» PROBLEM STATEMENT: In the malaria research text, translate this sentence into Spanish: "Rayner and Cicuta also used optical tweezers to measure how strongly the parasites adhere to red blood cells."

» TEXT SHOWN:
The malaria-causing parasite, Plasmodium falciparum, usually leaves one red blood cell and invades another in less than one minute and loses the ability to infect host cells within two or three minutes of release. To study this transient event, Rayner and senior study author Pietro Cicuta of the University of Cambridge used laser optical tweezers because this instrument allows for precise control over the movements of cells by exerting extremely small forces with a highly focused laser beam. The researchers used optical tweezers to pick up individual parasites that had just emerged from a red blood cell and deliver them to another red blood cell, demonstrating that the technique is suitable for studying the invasion process.

Rayner and Cicuta also used optical tweezers to measure how strongly the parasites adhere to red blood cells. They discovered that attachment is probably mediated by multiple weak interactions, which could potentially be blocked by a combination of drugs or antibodies. Moreover, the team used the technique to shed light on how three different invasion-inhibiting drugs affect interactions between the parasites and red blood cells.

Taken together, the findings show that optical tweezers are a powerful tool for studying malaria biology and drug mechanisms at the single-cell level. "We now plan to apply this technology to dissect the process of invasion and understand what genes and proteins function at what step," Rayner says. "This will allow us to design better inhibitors or vaccines that block invasion by targeting multiple steps at the same time."

» MATERIAL PROVIDED:
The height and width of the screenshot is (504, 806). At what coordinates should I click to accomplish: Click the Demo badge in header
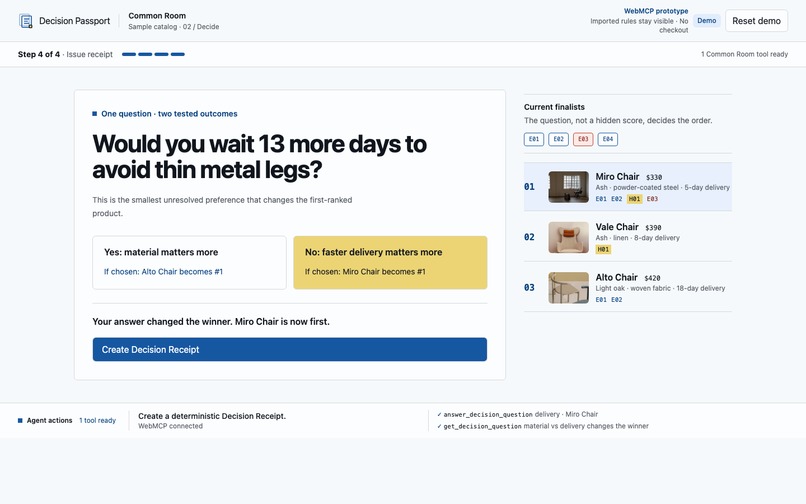click(706, 21)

» ANSWER FOR THIS EXERCISE: Rayner y Cicuta también usaron pinzas ópticas para medir con qué fuerza se adhieren los parásitos a los glóbulos rojos.